(Entries taken from a collection)
[start]
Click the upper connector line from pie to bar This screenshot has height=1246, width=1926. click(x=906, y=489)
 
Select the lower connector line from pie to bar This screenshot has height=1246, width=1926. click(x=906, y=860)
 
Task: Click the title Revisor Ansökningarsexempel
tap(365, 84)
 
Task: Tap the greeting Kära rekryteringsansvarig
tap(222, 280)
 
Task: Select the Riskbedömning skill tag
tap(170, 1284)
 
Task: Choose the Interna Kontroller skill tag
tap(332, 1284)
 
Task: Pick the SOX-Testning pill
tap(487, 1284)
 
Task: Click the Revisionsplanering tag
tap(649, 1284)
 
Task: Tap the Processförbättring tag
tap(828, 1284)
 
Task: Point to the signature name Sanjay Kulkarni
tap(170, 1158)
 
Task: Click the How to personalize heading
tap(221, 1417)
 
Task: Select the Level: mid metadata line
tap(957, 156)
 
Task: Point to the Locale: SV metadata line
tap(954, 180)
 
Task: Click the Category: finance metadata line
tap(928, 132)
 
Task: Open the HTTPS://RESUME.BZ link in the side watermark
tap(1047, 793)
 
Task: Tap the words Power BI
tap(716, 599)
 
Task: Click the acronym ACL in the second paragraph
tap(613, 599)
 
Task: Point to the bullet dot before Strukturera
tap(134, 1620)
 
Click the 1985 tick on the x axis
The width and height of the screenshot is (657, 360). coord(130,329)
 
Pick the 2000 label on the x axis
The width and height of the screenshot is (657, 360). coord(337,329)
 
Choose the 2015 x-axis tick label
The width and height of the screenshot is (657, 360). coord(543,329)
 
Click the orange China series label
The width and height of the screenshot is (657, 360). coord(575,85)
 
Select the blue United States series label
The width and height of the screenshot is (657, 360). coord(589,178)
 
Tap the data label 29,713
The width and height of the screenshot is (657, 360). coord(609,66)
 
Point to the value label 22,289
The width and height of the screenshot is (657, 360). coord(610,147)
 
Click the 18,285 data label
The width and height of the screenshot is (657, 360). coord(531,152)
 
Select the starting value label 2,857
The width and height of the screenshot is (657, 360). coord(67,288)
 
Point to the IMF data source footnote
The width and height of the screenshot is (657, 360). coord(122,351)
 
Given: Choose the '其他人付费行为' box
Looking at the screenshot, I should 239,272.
[end]
● The exercise
Please go through all of the material above and swap "metadata line" for "metadata entry" each time it occurs, leaving everything else as it is.

● Output for this task
Click the upper connector line from pie to bar This screenshot has height=1246, width=1926. click(x=906, y=489)
 
Select the lower connector line from pie to bar This screenshot has height=1246, width=1926. click(x=906, y=860)
 
Task: Click the title Revisor Ansökningarsexempel
tap(365, 84)
 
Task: Tap the greeting Kära rekryteringsansvarig
tap(222, 280)
 
Task: Select the Riskbedömning skill tag
tap(170, 1284)
 
Task: Choose the Interna Kontroller skill tag
tap(332, 1284)
 
Task: Pick the SOX-Testning pill
tap(487, 1284)
 
Task: Click the Revisionsplanering tag
tap(649, 1284)
 
Task: Tap the Processförbättring tag
tap(828, 1284)
 
Task: Point to the signature name Sanjay Kulkarni
tap(170, 1158)
 
Task: Click the How to personalize heading
tap(221, 1417)
 
Task: Select the Level: mid metadata entry
tap(957, 156)
 
Task: Point to the Locale: SV metadata entry
tap(954, 180)
 
Task: Click the Category: finance metadata entry
tap(928, 132)
 
Task: Open the HTTPS://RESUME.BZ link in the side watermark
tap(1047, 793)
 
Task: Tap the words Power BI
tap(716, 599)
 
Task: Click the acronym ACL in the second paragraph
tap(613, 599)
 
Task: Point to the bullet dot before Strukturera
tap(134, 1620)
 
Click the 1985 tick on the x axis
The width and height of the screenshot is (657, 360). coord(130,329)
 
Pick the 2000 label on the x axis
The width and height of the screenshot is (657, 360). coord(337,329)
 
Choose the 2015 x-axis tick label
The width and height of the screenshot is (657, 360). coord(543,329)
 
Click the orange China series label
The width and height of the screenshot is (657, 360). coord(575,85)
 
Select the blue United States series label
The width and height of the screenshot is (657, 360). coord(589,178)
 
Tap the data label 29,713
The width and height of the screenshot is (657, 360). coord(609,66)
 
Point to the value label 22,289
The width and height of the screenshot is (657, 360). coord(610,147)
 
Click the 18,285 data label
The width and height of the screenshot is (657, 360). coord(531,152)
 
Select the starting value label 2,857
The width and height of the screenshot is (657, 360). coord(67,288)
 
Point to the IMF data source footnote
The width and height of the screenshot is (657, 360). coord(122,351)
 
Given: Choose the '其他人付费行为' box
Looking at the screenshot, I should 239,272.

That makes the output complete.